■ Exercise requirements ■
Gather up every line from the entries below that uses the word "dialog".

■ Source data ■

- - - - -

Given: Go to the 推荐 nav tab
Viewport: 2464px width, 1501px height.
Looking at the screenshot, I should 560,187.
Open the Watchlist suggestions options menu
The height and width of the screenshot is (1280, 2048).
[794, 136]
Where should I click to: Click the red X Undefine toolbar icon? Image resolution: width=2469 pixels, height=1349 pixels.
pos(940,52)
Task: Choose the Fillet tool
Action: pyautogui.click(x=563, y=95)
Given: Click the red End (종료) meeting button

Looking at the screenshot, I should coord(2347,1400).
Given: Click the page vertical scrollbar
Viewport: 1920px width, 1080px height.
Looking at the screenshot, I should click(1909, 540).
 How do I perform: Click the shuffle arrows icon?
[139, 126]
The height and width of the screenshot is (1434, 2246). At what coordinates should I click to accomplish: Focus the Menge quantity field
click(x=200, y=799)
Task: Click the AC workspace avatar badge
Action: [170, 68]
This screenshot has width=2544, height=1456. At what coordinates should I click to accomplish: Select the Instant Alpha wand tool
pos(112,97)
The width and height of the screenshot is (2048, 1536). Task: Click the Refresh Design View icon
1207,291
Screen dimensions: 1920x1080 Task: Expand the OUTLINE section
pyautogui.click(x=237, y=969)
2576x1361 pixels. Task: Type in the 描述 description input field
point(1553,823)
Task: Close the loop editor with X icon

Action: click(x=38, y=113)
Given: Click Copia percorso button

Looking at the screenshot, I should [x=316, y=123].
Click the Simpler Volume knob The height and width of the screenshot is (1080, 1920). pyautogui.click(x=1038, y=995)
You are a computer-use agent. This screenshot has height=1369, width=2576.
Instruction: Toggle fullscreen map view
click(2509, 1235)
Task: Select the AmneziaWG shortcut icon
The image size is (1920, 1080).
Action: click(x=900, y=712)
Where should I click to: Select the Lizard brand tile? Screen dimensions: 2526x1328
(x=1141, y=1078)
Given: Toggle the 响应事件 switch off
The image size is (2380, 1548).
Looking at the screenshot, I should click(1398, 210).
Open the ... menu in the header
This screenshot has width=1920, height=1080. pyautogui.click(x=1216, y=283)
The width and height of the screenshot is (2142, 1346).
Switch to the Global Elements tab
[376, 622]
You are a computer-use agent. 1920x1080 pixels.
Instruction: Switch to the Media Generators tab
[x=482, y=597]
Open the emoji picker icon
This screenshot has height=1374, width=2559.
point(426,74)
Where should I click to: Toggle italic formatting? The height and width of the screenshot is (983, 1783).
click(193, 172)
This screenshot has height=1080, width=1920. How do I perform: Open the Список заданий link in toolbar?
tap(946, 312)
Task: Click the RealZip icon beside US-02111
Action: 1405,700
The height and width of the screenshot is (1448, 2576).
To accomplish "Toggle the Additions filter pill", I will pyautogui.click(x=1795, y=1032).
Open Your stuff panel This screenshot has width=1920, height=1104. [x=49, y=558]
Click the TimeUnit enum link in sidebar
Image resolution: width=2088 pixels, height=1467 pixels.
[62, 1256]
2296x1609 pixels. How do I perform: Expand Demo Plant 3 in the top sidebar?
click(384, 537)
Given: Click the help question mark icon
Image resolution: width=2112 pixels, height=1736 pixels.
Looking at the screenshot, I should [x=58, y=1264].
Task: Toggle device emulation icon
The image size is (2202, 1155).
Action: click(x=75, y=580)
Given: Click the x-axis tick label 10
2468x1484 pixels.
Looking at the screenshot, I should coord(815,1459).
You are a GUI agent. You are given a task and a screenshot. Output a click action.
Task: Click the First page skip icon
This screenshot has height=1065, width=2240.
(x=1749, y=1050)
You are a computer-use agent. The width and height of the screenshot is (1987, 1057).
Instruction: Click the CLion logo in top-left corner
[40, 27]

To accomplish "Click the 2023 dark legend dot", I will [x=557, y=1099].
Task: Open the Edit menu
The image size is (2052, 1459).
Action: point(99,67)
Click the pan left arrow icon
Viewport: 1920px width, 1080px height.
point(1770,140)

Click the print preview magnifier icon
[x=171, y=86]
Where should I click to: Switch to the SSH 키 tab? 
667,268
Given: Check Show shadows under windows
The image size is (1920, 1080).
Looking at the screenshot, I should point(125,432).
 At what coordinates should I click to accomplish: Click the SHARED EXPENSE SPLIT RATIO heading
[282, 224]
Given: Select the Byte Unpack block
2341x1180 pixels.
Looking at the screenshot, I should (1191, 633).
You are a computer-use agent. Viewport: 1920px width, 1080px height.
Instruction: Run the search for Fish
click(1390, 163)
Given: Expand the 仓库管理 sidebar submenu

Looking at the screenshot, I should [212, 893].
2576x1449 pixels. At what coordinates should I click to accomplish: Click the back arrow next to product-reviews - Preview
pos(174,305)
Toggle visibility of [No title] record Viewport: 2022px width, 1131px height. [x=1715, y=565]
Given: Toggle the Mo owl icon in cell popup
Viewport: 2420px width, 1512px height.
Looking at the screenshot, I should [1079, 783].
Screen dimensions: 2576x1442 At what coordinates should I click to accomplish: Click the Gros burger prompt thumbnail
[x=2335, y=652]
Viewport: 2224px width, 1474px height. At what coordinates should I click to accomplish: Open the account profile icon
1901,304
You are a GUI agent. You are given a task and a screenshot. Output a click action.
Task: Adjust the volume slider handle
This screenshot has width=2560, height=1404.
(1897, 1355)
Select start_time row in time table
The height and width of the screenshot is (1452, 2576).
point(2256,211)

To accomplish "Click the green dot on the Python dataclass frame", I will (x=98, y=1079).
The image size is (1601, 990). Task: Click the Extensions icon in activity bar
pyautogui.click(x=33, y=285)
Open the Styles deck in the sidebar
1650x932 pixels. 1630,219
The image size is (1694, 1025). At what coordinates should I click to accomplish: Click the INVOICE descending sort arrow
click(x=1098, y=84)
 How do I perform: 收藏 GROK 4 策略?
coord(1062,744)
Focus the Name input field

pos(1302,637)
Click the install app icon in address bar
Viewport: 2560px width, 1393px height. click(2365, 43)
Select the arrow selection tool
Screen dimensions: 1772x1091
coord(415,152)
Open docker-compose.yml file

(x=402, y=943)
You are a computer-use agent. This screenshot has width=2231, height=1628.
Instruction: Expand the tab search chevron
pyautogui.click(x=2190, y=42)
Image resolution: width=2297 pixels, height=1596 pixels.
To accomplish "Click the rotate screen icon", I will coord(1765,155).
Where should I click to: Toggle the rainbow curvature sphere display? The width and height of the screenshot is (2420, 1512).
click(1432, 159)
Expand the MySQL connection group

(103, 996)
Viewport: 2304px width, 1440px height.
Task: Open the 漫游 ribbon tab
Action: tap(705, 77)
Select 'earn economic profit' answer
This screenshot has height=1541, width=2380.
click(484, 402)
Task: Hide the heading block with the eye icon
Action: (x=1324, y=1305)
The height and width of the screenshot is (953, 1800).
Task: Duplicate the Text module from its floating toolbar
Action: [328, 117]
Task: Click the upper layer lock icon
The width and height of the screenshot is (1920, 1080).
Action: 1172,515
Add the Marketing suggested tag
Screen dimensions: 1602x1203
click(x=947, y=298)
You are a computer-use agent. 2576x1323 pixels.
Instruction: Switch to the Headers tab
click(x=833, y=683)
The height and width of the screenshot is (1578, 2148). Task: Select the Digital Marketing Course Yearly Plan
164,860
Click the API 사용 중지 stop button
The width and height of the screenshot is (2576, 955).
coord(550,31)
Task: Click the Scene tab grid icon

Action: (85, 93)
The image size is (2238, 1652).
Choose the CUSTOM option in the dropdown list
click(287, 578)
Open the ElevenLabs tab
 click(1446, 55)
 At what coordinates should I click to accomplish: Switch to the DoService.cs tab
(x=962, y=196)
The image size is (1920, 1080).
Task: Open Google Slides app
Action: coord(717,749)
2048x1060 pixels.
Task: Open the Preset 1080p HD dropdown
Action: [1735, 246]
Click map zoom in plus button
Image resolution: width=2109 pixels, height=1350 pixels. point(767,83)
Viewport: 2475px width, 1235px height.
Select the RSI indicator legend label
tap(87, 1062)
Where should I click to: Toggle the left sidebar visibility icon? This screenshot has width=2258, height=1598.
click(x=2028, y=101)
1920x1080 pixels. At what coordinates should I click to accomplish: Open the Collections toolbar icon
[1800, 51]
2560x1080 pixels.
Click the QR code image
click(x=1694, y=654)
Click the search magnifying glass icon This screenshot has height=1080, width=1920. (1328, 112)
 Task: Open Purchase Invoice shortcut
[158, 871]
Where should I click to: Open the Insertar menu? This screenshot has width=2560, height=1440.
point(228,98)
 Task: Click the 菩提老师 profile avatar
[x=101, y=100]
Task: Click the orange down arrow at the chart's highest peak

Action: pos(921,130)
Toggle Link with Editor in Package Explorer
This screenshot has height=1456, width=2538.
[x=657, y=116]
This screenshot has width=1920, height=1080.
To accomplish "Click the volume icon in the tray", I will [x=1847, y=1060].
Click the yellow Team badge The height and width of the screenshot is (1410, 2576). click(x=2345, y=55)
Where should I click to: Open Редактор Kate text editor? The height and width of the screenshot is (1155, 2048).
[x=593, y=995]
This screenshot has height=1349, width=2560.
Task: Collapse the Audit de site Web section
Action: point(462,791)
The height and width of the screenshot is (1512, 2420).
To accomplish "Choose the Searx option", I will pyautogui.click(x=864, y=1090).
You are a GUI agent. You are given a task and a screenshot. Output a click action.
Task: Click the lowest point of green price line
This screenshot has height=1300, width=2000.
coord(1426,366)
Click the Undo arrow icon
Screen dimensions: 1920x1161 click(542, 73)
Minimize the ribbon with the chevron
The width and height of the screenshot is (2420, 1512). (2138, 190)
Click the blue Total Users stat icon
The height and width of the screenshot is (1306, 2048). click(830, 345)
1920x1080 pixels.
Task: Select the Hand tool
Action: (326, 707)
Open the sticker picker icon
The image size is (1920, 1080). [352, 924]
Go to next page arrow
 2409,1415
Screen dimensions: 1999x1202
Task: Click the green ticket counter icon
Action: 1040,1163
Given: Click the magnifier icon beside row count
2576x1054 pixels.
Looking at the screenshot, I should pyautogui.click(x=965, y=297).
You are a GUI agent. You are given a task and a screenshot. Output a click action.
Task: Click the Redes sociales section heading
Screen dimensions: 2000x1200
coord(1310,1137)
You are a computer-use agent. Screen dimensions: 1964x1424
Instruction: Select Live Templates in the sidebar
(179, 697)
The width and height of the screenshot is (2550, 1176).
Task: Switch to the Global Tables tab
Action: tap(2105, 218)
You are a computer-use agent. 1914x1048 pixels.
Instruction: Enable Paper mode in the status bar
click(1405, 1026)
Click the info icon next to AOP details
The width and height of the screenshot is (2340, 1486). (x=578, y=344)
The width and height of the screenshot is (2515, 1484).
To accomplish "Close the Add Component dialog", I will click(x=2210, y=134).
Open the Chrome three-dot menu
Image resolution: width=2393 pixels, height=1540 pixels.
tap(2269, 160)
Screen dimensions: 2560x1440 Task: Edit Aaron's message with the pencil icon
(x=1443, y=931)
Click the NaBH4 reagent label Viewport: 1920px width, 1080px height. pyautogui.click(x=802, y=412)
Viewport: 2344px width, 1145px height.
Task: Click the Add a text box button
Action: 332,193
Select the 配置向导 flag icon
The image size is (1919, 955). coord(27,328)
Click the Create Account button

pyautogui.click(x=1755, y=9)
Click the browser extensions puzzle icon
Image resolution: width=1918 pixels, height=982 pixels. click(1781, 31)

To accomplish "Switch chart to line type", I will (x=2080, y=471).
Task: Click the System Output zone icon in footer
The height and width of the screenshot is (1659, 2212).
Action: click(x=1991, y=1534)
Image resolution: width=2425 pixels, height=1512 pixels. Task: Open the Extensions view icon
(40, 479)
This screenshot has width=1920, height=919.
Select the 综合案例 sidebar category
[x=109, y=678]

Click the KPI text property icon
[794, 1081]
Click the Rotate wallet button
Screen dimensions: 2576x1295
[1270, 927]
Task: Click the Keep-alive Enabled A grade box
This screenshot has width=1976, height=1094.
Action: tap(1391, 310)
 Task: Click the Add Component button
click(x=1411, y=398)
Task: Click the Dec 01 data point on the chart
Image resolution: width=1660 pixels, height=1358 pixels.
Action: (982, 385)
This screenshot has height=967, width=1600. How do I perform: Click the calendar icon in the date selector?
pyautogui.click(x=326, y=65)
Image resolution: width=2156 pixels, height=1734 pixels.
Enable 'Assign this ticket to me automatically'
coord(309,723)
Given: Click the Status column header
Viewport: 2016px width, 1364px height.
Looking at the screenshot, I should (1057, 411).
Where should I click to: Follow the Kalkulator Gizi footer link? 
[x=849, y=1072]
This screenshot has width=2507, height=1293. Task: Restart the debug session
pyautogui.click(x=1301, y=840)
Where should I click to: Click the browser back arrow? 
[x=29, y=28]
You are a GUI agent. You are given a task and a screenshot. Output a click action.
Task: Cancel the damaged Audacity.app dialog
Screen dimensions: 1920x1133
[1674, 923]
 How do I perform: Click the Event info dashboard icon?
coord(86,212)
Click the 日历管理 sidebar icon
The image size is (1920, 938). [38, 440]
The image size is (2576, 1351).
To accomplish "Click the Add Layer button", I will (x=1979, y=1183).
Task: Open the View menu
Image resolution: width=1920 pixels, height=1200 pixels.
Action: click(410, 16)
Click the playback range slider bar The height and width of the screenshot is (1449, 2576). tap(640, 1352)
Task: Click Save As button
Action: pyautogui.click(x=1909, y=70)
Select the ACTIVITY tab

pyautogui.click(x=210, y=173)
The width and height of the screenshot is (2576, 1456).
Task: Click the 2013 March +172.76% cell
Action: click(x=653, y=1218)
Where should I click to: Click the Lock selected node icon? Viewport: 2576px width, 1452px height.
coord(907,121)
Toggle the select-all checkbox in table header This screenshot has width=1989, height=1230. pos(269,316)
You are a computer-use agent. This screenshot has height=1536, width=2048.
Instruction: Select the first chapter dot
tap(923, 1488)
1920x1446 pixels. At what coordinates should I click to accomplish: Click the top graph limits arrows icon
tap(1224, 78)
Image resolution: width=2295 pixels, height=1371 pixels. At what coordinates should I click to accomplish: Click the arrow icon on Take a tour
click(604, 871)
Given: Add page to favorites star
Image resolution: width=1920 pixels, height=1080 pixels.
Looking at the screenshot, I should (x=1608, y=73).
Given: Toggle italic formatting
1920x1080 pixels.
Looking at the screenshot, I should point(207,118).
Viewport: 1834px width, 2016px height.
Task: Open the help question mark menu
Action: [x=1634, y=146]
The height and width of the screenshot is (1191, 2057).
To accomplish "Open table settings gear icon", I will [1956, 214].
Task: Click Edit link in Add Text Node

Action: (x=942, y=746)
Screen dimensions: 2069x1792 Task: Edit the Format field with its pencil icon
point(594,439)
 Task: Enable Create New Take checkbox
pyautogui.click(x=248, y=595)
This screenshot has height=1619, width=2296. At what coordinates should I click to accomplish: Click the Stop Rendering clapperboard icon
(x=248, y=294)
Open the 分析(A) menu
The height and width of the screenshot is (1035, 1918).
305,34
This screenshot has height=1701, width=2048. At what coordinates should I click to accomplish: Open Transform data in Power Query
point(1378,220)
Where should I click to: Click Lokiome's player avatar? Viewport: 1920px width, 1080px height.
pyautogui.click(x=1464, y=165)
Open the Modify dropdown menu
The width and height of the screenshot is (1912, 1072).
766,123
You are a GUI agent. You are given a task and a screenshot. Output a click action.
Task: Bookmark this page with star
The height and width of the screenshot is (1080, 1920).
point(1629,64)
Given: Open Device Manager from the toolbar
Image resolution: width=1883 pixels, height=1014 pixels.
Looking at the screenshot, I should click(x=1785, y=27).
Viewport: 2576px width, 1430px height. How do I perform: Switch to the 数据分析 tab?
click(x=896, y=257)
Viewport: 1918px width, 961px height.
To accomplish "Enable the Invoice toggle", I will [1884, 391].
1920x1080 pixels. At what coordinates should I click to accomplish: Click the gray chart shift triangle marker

- - - - -

■ Written response ■
To accomplish "Close the Add Component dialog", I will click(x=2210, y=134).
Task: Cancel the damaged Audacity.app dialog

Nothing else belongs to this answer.